TASK TO COMPLETE:
Copy all the lines of the data that include the word "Singles".

Items from a dataset:
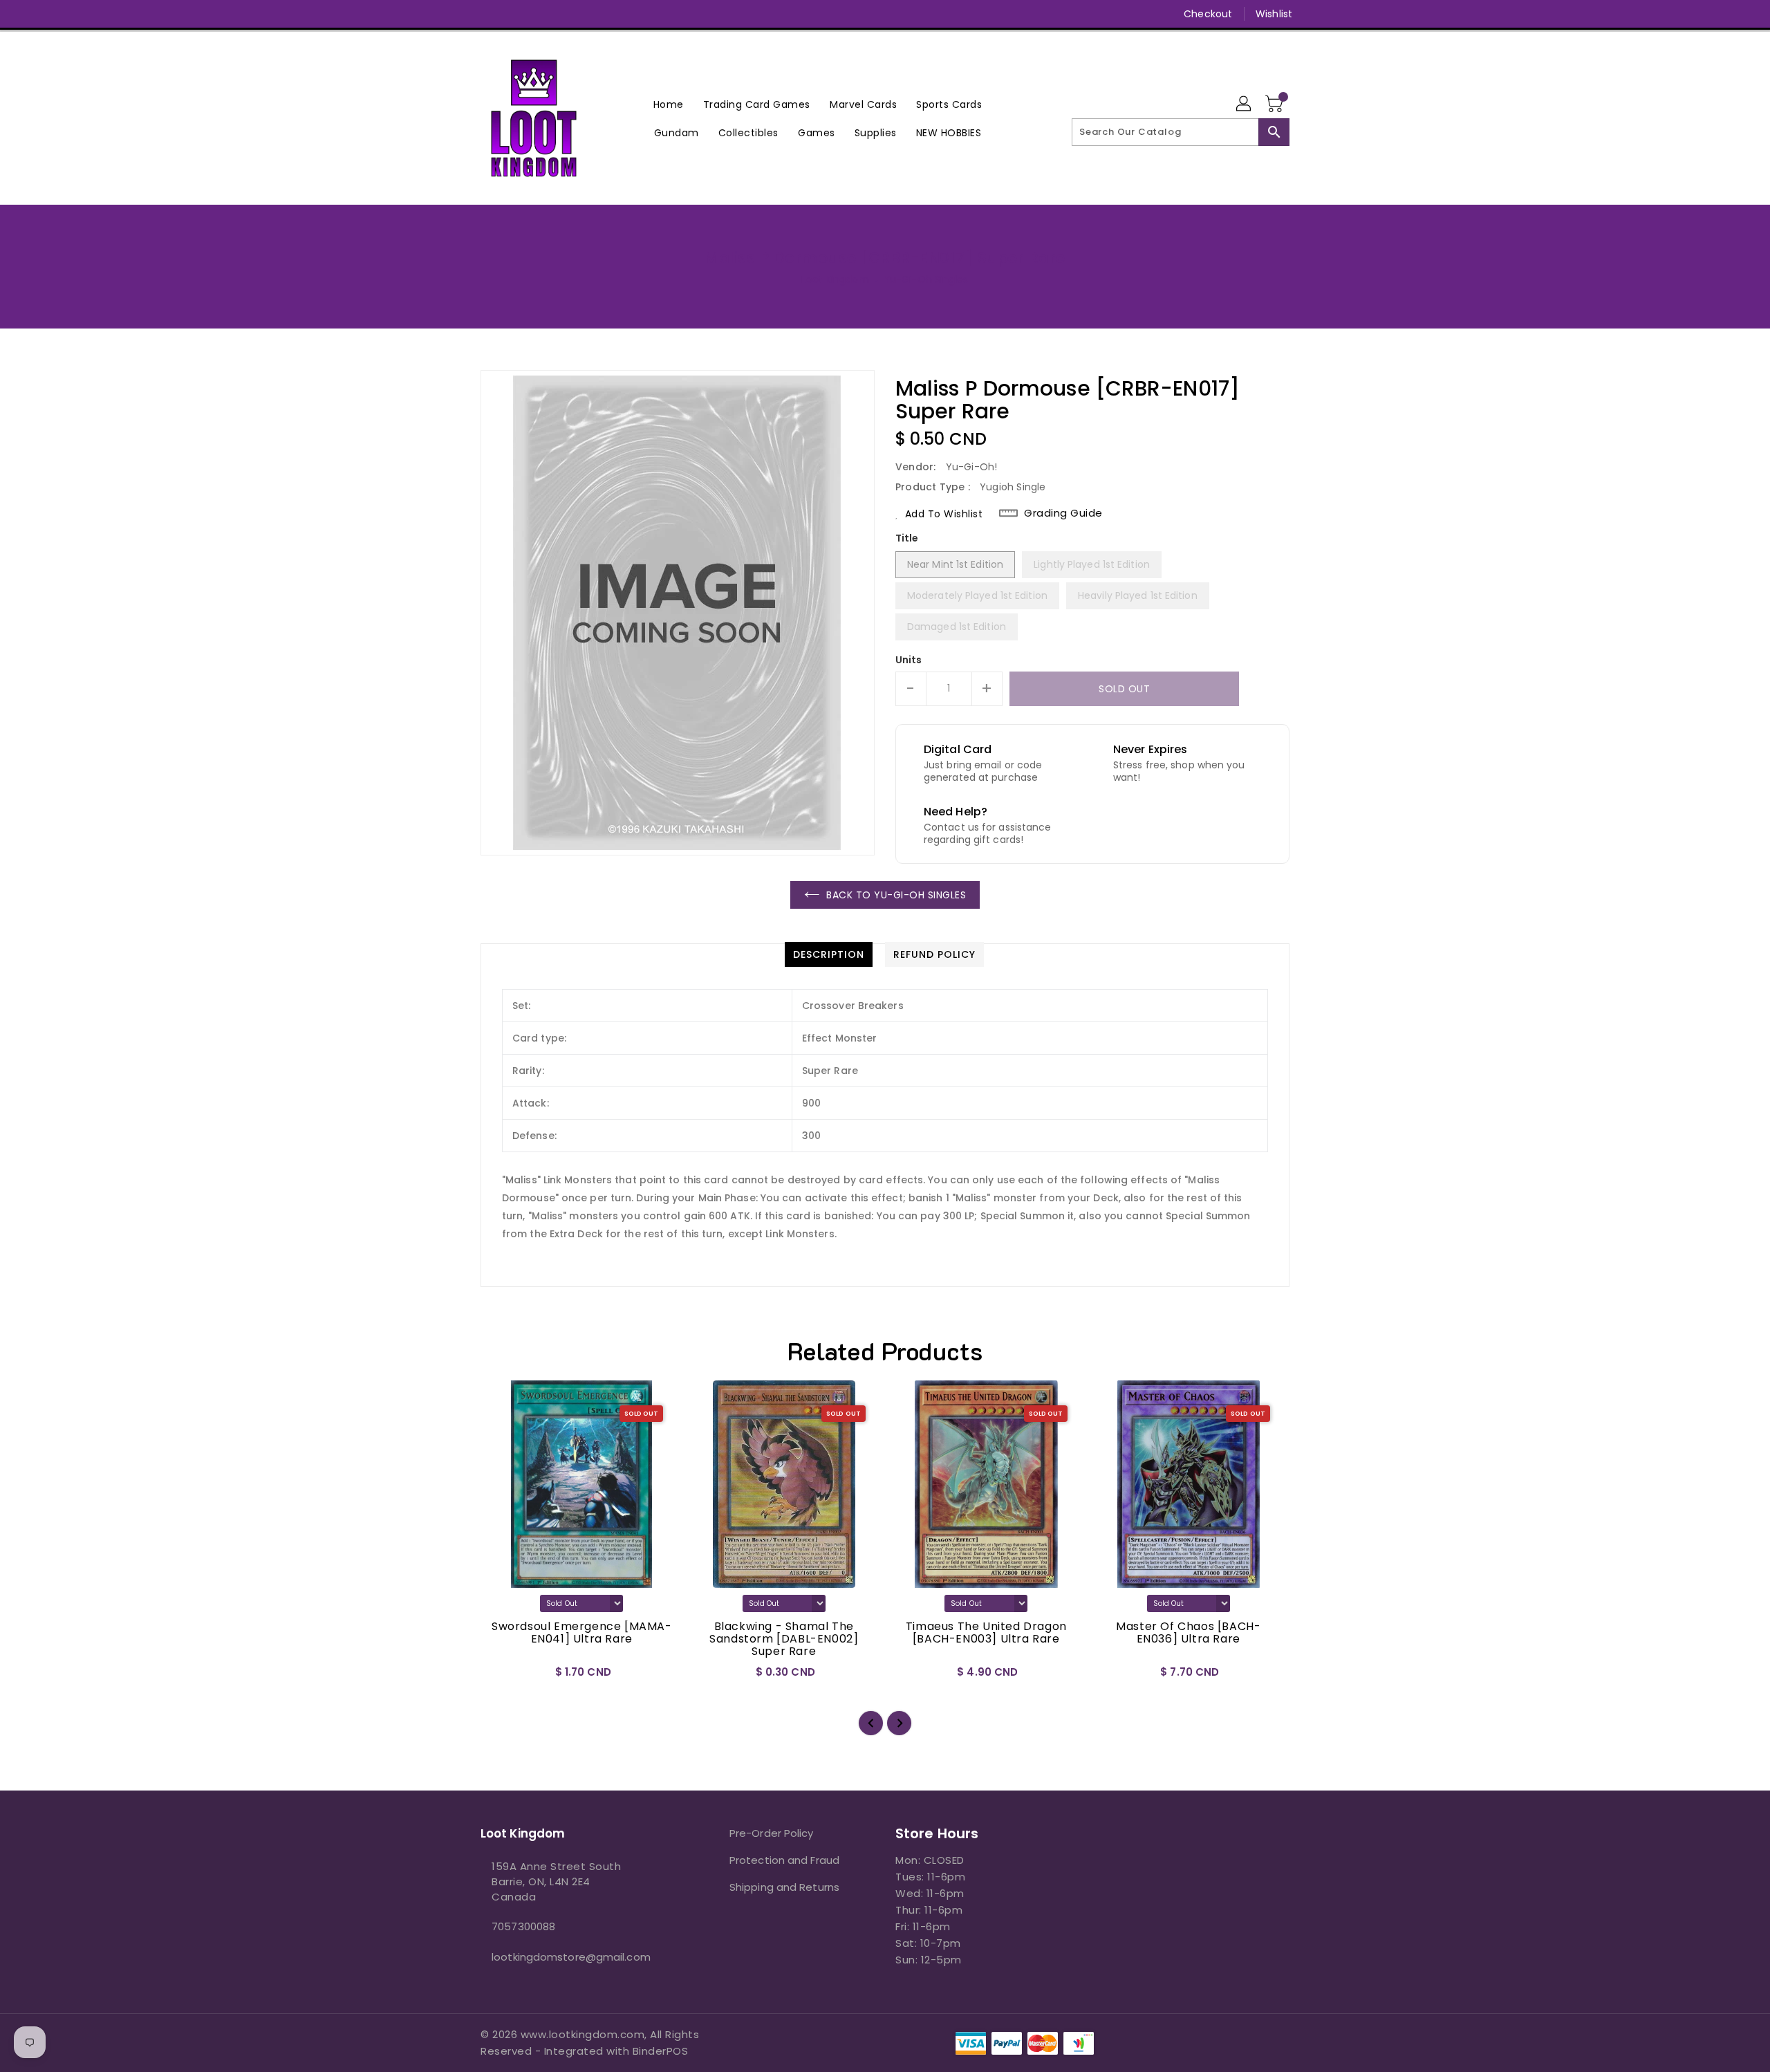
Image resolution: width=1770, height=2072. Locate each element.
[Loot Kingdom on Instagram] (513, 13)
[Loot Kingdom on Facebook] (461, 13)
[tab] (829, 954)
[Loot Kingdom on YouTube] (540, 13)
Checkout (1208, 14)
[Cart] (1275, 104)
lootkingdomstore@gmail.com (571, 1957)
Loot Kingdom (834, 279)
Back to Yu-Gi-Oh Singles (896, 895)
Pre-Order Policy (771, 1833)
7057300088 (523, 1926)
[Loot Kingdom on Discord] (566, 13)
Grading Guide (1063, 513)
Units (908, 660)
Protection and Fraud (784, 1860)
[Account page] (1244, 104)
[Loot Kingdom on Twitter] (487, 13)
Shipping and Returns (784, 1887)
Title (907, 538)
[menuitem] (668, 104)
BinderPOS (661, 2051)
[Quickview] (502, 1676)
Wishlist (1274, 14)
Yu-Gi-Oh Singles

ANSWER SECTION:
Back to Yu-Gi-Oh Singles (896, 895)
Yu-Gi-Oh Singles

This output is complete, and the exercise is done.